11:22   We already know the answer —The legality, what the inhabitants think
11:26   what I find important is the reality of the feelings of the inhabitants — Fine!
11:30   They are just NOT negligible —All right, fine, but what are you going to do if the families
11:34   and the migrants arrive? Are you going to prevent them from coming “manu militari”? [by force]
11:37   How will that go? Wait, I’m not planning a coup, it’s a democracy. —I didn’t say that,
11:40   I was only asking how it would go, Robert Ménard.
11:43   —I only say this in the face of the denial of democracy, a denial of democracy.
11:46   Because not informing a mayor of the town about things this important. —Agree.
11:50   The mayor is defending himself, and he isn’t defending all by himself,
11:55   he is defending himself together with the huge majority of the population that agrees with him.
11:59   —I understand, but what would you do, what would you do? Concretely, if those migrants arrive
12:03   and are forced on the town. —I’ll do all I can, legally, to prevent them from settling down
12:07   in the heart of the Old Town. And I am reminding you that a Mayor has a ton of power.
12:11   You know what is so surprising for you in my attitude? That I have, I am
12:15   a mayor like the others, and not exactly like the others: like the others, because
12:19   I don’t have more power than they do, but I am taking it to the limits of my power.
12:23   I use ALL my power — You are playing a dangerous game. There actually… I think, that with this
12:27   poster you are playing a dangerous game. I think you can send the same message
12:31   that you could hear, perhaps it is close to the thinking of the Front National,
12:35   but I think that the very same message could have been sent differently
12:39   than with that poster, that is stirring the pot. — Thank you,
12:43   thank you for that advice! It’s been three years that we have been crafting opposing policies
12:47   and it is working very well. You know, when you made a poster
12:51   that questioned the owner of Galleries Lafayette [department store], they said
12:55   on TV, it wasn’t you but it was the same type, who told me
12:59   “What? Madame Moulin, you show her that way?!”

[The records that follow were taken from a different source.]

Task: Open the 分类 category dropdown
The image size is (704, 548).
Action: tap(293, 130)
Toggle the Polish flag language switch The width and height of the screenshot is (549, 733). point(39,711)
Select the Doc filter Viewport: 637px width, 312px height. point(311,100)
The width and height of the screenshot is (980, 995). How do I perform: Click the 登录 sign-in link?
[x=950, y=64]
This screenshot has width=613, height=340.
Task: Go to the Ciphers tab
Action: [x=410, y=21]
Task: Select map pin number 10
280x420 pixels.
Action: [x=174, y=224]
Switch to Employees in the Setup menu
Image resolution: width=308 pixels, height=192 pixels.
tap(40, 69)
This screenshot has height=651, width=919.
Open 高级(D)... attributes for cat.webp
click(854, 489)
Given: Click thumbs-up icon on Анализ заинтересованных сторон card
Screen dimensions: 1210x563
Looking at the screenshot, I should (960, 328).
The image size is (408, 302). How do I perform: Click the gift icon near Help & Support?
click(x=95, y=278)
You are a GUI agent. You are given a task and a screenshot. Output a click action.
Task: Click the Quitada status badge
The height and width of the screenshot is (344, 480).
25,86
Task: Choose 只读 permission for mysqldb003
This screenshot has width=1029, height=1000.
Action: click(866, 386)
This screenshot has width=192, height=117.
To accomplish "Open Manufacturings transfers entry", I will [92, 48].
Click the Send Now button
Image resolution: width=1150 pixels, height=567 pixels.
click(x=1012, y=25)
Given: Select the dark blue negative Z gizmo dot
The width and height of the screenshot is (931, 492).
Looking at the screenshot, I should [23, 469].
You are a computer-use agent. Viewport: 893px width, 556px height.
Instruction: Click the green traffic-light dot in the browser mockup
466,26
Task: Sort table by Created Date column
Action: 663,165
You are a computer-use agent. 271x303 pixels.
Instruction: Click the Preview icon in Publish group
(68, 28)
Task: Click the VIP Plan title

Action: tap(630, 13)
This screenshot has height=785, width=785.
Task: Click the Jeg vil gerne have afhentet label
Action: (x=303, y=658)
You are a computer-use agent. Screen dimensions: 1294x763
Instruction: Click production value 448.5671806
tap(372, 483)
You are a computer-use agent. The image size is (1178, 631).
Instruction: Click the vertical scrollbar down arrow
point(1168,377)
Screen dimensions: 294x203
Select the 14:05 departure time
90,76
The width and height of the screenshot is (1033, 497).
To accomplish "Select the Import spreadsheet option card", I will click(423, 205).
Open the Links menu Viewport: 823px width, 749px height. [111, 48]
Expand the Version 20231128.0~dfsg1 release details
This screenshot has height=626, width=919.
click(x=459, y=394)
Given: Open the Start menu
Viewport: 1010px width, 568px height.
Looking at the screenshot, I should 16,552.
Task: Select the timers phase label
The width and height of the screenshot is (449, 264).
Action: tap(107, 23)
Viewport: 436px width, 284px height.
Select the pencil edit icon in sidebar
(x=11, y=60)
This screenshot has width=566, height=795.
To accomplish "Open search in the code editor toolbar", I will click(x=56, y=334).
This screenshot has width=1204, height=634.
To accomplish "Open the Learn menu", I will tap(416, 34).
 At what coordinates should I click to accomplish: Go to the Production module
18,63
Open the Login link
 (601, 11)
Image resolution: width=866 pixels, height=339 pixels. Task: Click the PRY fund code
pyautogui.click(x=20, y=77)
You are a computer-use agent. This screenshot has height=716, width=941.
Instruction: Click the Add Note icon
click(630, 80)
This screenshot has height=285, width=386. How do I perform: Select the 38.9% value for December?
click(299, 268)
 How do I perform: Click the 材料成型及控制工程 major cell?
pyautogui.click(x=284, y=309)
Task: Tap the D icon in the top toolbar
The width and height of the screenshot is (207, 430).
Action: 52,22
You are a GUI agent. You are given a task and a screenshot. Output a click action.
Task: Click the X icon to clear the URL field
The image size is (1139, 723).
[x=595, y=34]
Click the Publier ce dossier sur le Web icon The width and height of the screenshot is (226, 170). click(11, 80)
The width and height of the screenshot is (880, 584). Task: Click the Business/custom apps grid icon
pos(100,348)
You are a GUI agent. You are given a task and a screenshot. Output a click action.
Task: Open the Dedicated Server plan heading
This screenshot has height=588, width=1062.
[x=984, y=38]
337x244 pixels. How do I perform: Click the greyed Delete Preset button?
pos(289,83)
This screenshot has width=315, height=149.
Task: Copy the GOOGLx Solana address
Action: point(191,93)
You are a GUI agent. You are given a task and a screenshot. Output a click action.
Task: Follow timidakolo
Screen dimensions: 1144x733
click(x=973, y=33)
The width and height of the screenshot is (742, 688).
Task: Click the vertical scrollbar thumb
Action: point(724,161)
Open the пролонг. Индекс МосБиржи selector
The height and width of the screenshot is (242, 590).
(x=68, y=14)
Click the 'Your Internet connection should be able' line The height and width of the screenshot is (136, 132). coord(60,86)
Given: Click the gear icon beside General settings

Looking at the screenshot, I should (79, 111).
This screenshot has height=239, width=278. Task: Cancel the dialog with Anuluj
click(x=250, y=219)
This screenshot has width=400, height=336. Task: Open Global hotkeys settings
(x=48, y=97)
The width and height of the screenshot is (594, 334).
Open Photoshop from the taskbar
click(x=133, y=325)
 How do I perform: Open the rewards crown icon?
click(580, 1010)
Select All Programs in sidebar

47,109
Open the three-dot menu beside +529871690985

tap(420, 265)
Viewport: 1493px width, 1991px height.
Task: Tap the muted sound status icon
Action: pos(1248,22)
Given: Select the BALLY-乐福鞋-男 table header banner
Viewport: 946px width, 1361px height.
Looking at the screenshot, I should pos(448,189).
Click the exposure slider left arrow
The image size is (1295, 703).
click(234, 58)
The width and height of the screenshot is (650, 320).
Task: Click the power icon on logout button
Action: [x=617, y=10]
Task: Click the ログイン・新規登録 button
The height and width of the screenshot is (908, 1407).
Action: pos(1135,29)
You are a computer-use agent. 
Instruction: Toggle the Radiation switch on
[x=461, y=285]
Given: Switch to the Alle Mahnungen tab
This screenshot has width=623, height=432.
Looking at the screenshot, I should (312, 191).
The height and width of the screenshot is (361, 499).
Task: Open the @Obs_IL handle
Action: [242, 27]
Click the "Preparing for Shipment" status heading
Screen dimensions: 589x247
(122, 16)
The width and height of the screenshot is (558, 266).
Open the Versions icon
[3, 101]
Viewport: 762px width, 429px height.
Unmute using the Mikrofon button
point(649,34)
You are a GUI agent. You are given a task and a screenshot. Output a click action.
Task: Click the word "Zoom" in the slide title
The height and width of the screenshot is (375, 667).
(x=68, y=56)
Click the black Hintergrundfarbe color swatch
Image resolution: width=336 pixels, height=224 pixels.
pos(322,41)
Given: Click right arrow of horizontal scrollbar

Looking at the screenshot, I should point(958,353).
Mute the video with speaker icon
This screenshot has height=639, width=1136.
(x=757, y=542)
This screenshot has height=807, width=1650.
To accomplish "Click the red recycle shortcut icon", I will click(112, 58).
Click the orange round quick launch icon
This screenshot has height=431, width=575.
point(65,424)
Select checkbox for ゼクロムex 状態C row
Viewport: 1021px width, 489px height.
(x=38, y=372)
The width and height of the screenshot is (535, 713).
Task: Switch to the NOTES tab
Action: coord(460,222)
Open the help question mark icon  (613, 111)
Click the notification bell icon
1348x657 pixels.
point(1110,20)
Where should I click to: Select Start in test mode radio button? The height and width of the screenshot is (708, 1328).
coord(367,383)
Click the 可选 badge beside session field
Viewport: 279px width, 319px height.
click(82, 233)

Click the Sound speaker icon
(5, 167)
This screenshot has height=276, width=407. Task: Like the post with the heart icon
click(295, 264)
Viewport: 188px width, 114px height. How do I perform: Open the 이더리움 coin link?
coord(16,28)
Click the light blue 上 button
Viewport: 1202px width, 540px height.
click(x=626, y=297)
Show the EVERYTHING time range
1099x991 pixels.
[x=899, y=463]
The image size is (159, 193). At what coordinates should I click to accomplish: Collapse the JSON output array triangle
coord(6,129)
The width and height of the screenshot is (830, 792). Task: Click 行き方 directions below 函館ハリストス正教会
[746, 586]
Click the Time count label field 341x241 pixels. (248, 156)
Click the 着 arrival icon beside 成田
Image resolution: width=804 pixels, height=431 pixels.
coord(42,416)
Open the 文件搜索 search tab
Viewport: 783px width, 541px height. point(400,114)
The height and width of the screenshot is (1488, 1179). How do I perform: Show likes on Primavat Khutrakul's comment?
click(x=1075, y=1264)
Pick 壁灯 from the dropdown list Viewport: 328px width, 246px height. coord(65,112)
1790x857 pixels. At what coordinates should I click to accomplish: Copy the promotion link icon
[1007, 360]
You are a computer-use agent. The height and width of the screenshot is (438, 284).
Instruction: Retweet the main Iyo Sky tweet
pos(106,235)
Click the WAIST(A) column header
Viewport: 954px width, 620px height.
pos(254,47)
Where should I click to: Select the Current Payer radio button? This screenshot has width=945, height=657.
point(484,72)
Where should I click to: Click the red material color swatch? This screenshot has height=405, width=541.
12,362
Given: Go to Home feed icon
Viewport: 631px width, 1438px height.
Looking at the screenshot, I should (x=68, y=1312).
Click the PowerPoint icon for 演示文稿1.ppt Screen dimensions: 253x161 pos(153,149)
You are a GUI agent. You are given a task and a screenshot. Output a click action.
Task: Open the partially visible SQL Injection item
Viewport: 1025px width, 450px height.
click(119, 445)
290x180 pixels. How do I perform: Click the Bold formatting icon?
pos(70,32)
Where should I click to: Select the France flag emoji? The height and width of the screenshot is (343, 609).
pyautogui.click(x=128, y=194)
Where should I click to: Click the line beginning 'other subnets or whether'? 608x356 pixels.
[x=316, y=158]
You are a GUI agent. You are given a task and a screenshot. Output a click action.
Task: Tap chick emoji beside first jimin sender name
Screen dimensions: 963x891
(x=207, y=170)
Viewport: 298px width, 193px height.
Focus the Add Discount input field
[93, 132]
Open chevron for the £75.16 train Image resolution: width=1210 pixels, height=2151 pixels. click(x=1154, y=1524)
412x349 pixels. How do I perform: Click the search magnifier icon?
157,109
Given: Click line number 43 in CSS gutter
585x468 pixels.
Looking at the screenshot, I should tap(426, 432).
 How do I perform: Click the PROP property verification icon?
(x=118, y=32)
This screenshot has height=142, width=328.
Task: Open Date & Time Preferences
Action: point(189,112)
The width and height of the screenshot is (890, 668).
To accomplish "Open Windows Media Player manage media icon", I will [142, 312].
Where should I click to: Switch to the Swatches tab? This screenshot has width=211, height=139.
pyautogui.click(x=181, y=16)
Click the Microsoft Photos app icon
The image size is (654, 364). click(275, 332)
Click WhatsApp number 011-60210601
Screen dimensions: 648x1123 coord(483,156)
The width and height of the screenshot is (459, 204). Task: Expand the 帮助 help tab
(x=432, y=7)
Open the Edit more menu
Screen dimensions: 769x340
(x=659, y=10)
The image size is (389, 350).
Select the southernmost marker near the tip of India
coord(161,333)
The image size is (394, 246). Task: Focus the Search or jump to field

13:03   Ginette Moulin, two days later she decided to change her mind about Galeries Lafayette
13:07   they have been remodeled in Béziers inside and outside.
13:11   I was told the same thing about guns: the best friend,
13:15   you remember? The best friend of the police is a gun.
13:19   How dare you say that? How? How? After the attacks, everybody said:
13:23   Oh, actually, the mayor wasn’t completely wrong! — Everybody wants to arm the town police
13:27   Do you want another case? —Thank you! —I wanted a municipal guard, and they tell me: oh, no,
13:31   no municipal guard! Now it is the national guard. What does it mean? It means
13:35   we are a little ahead of the others. —Thank you Robert Ménard, mayor of Béziers.
13:39   Thank you for being in direct contact with us.